Add the retry: block inside any network sink definition:

Retry configuration
sink:
  type: http_push
  url: "http://victoriametrics:8428/api/v1/import/prometheus"
  retry:
    max_attempts: 3          # retries after initial failure (total = 4 attempts)
    initial_backoff: 100ms   # first retry delay
    max_backoff: 5s          # backoff cap

All three fields are required when retry: is present:

Field Type Description
max_attempts integer Number of retry attempts after the initial failure. Must be at least 1. Total calls = max_attempts + 1.
initial_backoff duration string Delay before the first retry (e.g. 100ms, 1s).
max_backoff duration string Upper bound on any single backoff delay. Must be >= initial_backoff.

How it works

Sonda uses exponential backoff with full jitter:

base  = min(max_backoff, initial_backoff * 2^attempt)
sleep = random(0, base)

The jitter prevents synchronized retries when multiple sinks retry at the same time ("thundering herd"). Each retry attempt is logged to stderr:

sonda: retry 1/3 after 127ms (error: connection refused)
sonda: retry 2/3 after 312ms (error: connection refused)
sonda: all 3 retries exhausted (last error: connection refused)

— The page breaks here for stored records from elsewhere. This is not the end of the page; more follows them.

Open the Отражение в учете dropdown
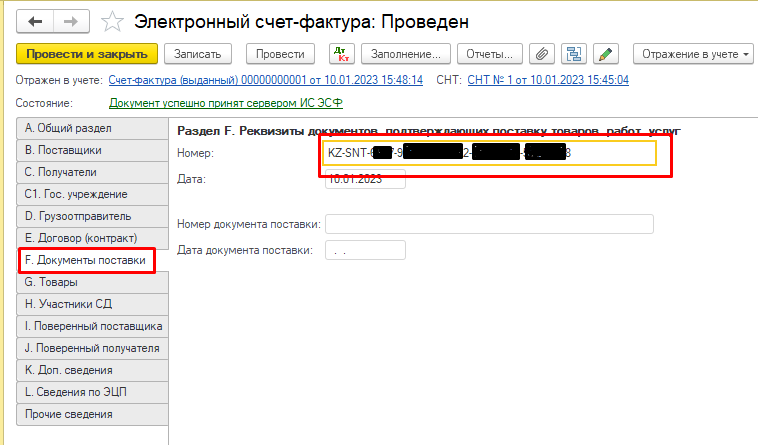 (x=695, y=53)
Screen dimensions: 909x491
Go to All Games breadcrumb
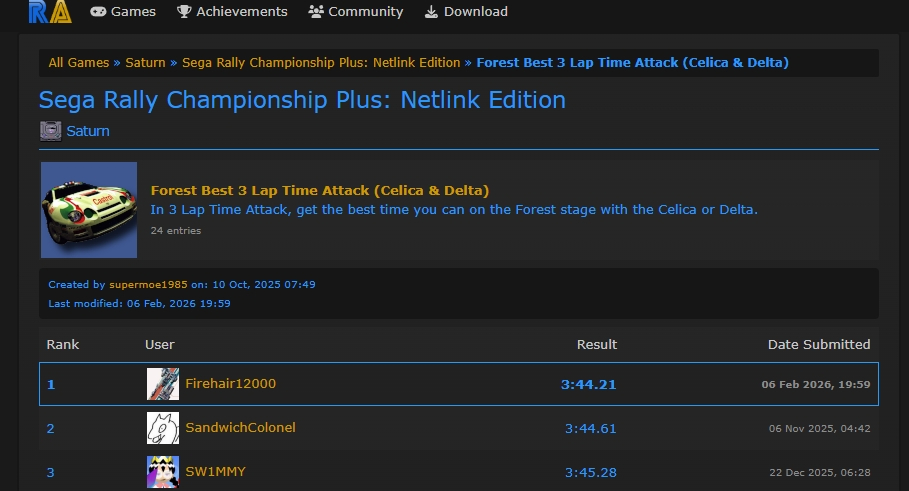tap(79, 62)
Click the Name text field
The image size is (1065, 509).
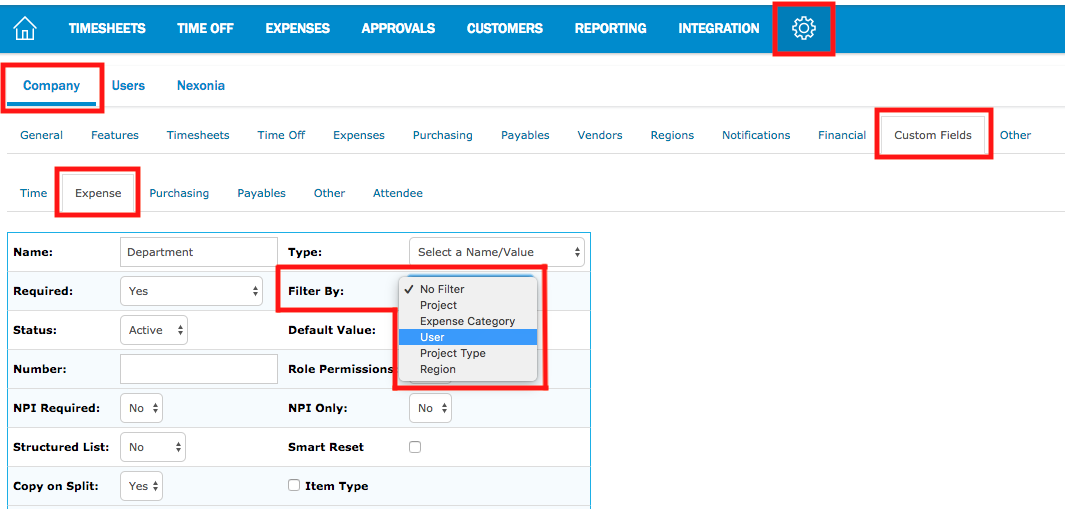198,252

If all retries are exhausted, the batch is discarded. This prevents unbounded buffer growth -- since Sonda generates synthetic data, losing a batch is acceptable.

Error classification

Not all errors trigger retries. Each sink classifies errors as retryable (transient) or permanent:

Sink Retryable Not retried
http_push, remote_write, loki HTTP 5xx, 429 (rate limit), transport errors HTTP 4xx (except 429)
otlp_grpc UNAVAILABLE, DEADLINE_EXCEEDED, RESOURCE_EXHAUSTED INVALID_ARGUMENT, UNAUTHENTICATED
kafka All produce errors (typically transient broker/network issues) --
tcp Connection reset, broken pipe (reconnects automatically) --

Warning

Permanent errors (like a 401 Unauthorized or a malformed request returning 400) are never retried. Sonda logs a warning and discards the batch immediately.

CLI flags

You can also configure retry from the command line with three flags. All three must be provided together (all-or-nothing):

sonda metrics --name cpu --rate 10 --duration 60s \
  --sink http_push --endpoint http://localhost:8428/api/v1/import/prometheus \
  --retry-max-attempts 3 --retry-backoff 100ms --retry-max-backoff 5s

CLI retry flags override any retry: block in the YAML scenario file. See CLI Reference for details.